→ **DESCRIPTION OF THE TASK**: Restate the code block that begins "# Create a SQLAlchemy engine" in the notebook text below as a short list of what it does.

→ **EXTRACTED TEXT**:

In [None]:
import pandas as pd
from sqlalchemy import create_engine
import psycopg2
from dotenv import load_dotenv
import os
from IPython.display import Markdown, display
from openai import OpenAI
import locale
import numpy as np
from sklearn.metrics import accuracy_score

locale.setlocale(locale.LC_ALL, 'en_US.UTF-8')

# Load environment variables from .env
load_dotenv()

In [None]:
# Create a SQLAlchemy engine
db_url = f"postgresql+psycopg2://{os.getenv('DB_USER')}:{os.getenv('DB_PASSWORD')}@{os.getenv('DB_HOST')}:{os.getenv('DB_PORT', 15432)}/{os.getenv('DB_NAME')}"
engine = create_engine(db_url)

# Database Pulls

## Categories

In [None]:
# Query the database
query = """
select
    parents.id as parent_id,
    parents.name as parent_name,
    categories.id as category_id,
    categories.name as category_name
from categories
left join categories as parents on coalesce(categories.parent_id, categories.id) = parents.id
order by parents.id, categories.id
"""

→ **MATERIAL SHOWN**:
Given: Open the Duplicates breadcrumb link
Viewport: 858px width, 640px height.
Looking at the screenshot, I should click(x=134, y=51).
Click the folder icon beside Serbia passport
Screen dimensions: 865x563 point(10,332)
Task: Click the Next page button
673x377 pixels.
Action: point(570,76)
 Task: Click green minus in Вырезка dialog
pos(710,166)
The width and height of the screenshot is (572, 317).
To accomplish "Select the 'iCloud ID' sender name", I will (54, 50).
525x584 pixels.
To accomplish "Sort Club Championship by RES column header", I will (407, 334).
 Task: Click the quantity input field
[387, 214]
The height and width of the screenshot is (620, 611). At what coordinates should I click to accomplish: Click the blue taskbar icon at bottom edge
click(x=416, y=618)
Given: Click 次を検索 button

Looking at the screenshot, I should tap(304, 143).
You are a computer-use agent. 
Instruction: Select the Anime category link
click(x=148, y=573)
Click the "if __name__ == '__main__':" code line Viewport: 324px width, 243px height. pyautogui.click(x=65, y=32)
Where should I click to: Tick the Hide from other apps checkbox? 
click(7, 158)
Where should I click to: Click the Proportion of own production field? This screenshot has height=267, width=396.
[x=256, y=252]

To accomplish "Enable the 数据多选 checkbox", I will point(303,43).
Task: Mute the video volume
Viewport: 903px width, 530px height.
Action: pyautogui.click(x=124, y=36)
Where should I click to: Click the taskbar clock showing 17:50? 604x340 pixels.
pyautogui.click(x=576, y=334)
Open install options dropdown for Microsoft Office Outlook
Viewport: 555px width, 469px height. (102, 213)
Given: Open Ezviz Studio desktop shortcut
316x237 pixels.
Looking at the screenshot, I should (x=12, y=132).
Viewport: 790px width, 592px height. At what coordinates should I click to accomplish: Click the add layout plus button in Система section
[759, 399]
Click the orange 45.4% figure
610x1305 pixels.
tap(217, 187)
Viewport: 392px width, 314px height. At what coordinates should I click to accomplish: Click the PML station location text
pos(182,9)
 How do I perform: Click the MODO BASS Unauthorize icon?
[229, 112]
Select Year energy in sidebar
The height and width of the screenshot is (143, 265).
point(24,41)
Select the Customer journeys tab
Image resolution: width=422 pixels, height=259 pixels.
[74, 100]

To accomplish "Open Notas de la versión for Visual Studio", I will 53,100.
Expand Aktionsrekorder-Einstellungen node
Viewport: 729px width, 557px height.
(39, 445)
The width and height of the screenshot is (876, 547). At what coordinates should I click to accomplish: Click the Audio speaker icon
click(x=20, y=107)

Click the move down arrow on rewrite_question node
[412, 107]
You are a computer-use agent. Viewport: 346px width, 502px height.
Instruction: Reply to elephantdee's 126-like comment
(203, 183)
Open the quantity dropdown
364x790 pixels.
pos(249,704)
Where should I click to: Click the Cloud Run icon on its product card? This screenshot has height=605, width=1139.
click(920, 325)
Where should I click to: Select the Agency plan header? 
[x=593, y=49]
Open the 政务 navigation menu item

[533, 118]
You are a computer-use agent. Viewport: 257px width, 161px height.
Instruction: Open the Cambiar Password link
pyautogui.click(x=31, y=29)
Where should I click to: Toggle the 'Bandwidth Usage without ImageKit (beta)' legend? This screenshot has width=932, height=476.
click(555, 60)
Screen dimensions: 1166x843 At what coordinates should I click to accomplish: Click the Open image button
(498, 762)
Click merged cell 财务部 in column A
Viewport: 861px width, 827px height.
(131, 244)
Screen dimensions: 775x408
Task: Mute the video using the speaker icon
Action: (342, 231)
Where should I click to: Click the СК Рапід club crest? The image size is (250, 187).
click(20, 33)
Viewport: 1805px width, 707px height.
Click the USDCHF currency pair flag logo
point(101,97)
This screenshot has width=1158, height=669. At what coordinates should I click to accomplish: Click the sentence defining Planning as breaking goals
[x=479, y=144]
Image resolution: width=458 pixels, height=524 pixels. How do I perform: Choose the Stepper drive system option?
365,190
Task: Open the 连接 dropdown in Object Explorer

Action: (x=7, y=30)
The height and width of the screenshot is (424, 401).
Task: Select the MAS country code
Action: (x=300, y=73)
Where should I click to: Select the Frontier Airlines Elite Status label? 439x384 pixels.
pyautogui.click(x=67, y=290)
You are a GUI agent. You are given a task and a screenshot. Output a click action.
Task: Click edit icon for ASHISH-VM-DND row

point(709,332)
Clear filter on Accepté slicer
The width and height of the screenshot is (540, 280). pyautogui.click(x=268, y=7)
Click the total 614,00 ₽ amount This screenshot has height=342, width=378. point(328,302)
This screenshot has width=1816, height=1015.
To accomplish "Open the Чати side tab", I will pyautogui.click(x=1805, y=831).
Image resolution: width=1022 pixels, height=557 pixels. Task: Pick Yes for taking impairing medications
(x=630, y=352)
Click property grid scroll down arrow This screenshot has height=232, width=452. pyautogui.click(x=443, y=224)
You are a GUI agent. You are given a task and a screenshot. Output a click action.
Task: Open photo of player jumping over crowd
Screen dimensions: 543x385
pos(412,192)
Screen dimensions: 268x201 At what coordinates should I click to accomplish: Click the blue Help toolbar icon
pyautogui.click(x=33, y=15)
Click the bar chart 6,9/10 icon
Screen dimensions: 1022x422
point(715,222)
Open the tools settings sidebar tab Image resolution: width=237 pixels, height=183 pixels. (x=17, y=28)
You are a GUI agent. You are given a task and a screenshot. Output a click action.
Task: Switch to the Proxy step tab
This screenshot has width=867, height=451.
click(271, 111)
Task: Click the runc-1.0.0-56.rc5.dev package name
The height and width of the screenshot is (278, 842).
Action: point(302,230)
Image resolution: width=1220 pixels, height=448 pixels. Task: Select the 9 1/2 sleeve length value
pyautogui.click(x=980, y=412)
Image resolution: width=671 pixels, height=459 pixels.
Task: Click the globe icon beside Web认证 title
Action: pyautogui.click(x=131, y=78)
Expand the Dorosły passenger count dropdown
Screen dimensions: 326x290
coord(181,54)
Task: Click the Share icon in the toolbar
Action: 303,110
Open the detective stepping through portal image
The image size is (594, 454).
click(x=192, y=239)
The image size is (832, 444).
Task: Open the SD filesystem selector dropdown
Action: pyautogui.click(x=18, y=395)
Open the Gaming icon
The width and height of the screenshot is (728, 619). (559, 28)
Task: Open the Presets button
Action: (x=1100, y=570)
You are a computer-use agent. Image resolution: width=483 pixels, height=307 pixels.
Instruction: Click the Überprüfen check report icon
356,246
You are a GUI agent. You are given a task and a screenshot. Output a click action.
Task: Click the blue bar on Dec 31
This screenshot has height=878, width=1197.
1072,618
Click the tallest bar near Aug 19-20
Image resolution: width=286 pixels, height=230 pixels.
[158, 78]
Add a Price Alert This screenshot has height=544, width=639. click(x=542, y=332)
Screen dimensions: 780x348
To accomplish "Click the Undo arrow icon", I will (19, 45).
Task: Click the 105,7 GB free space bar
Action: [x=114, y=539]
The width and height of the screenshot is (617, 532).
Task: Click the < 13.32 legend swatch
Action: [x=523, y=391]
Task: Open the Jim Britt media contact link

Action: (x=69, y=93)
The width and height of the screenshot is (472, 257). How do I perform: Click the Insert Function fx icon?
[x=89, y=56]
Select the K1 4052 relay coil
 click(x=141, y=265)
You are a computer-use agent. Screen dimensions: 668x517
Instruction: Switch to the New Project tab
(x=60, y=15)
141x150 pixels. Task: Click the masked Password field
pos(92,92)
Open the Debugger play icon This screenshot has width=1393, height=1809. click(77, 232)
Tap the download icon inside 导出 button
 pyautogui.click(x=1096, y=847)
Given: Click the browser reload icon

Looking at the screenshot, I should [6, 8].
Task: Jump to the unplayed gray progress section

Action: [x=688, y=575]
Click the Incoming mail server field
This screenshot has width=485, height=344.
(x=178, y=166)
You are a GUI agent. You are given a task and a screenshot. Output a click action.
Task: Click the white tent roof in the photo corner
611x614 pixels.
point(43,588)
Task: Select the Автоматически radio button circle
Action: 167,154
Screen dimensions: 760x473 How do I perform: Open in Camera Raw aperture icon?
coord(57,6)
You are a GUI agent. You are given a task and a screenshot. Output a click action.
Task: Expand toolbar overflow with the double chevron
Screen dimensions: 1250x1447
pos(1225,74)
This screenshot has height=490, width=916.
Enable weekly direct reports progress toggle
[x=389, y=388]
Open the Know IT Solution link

→ **ANSWER BELOW**:
- Builds a PostgreSQL connection URL that uses the psycopg2 driver.
- Fills in the user, password, host, port and database name from the environment variables DB_USER, DB_PASSWORD, DB_HOST, DB_PORT and DB_NAME.
- Uses port 15432 if DB_PORT is not set.
- Passes the URL to create_engine to make a SQLAlchemy engine.